_Dataset extract_.

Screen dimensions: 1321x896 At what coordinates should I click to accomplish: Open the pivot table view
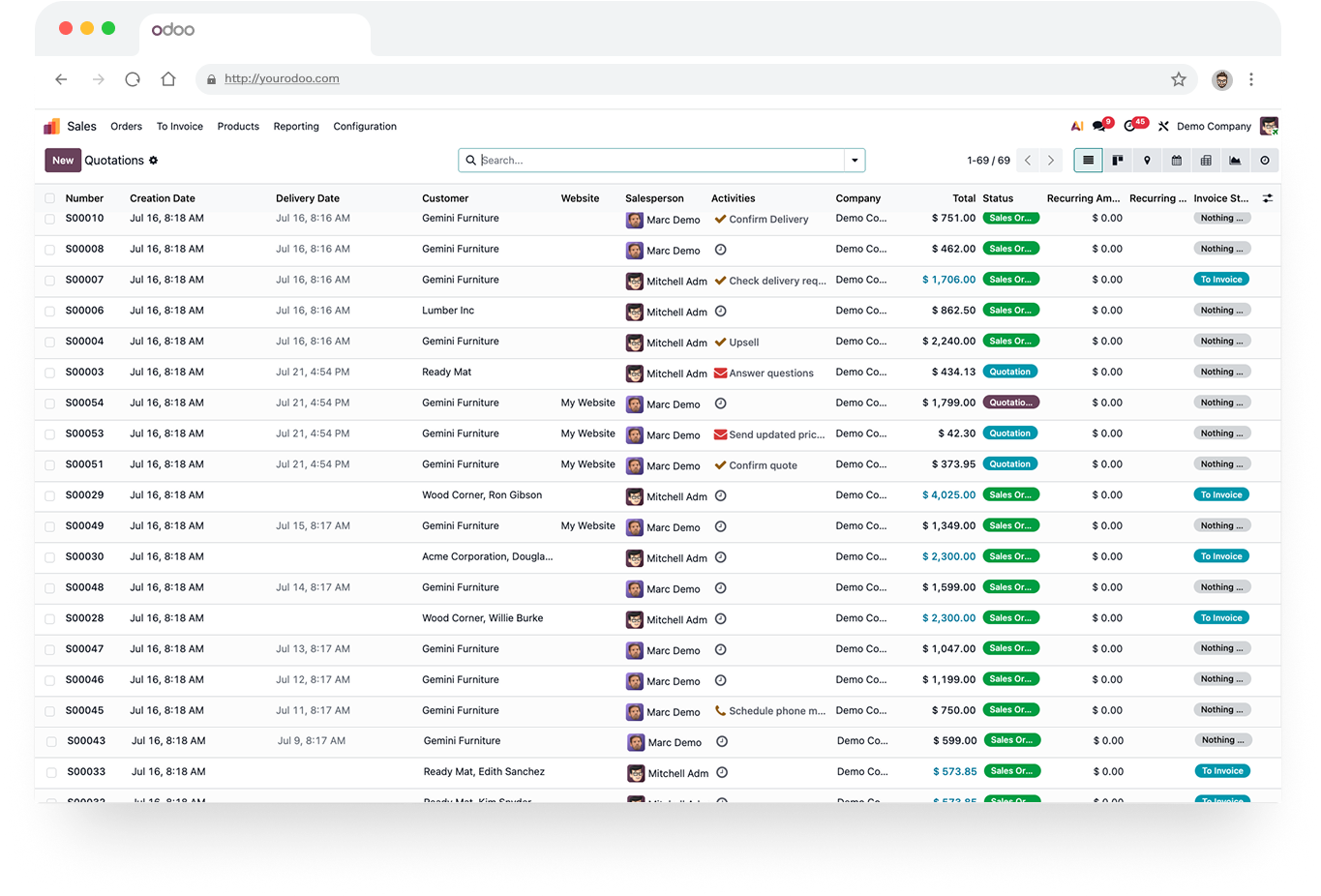pyautogui.click(x=1206, y=161)
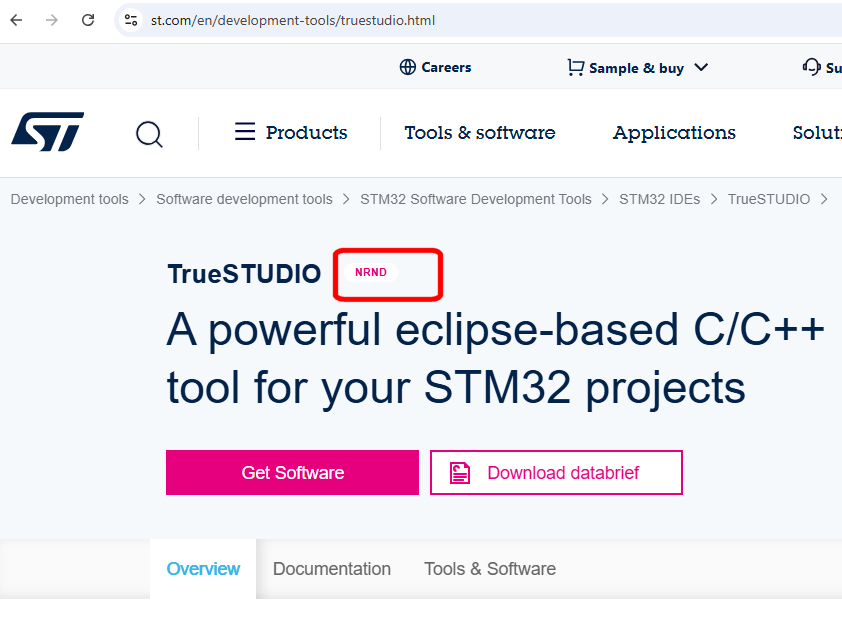Image resolution: width=842 pixels, height=626 pixels.
Task: Click the globe icon next to Careers
Action: click(x=407, y=67)
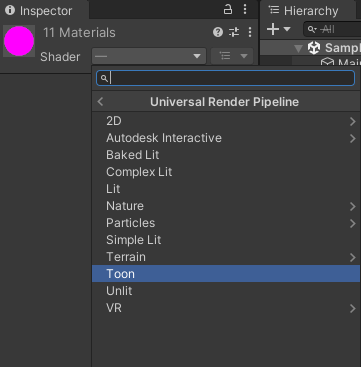
Task: Open the materials header kebab menu
Action: tap(250, 32)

_Work item_. Write out the listing above exactly, images omitted.

_Reply to the task_.
Screen dimensions: 1321x896 At what coordinates should I click to accomplish: Open the pivot table view
pyautogui.click(x=1206, y=161)
Image resolution: width=842 pixels, height=626 pixels.
Task: Click the globe icon next to Careers
Action: click(x=407, y=67)
Task: Open the materials header kebab menu
Action: tap(250, 32)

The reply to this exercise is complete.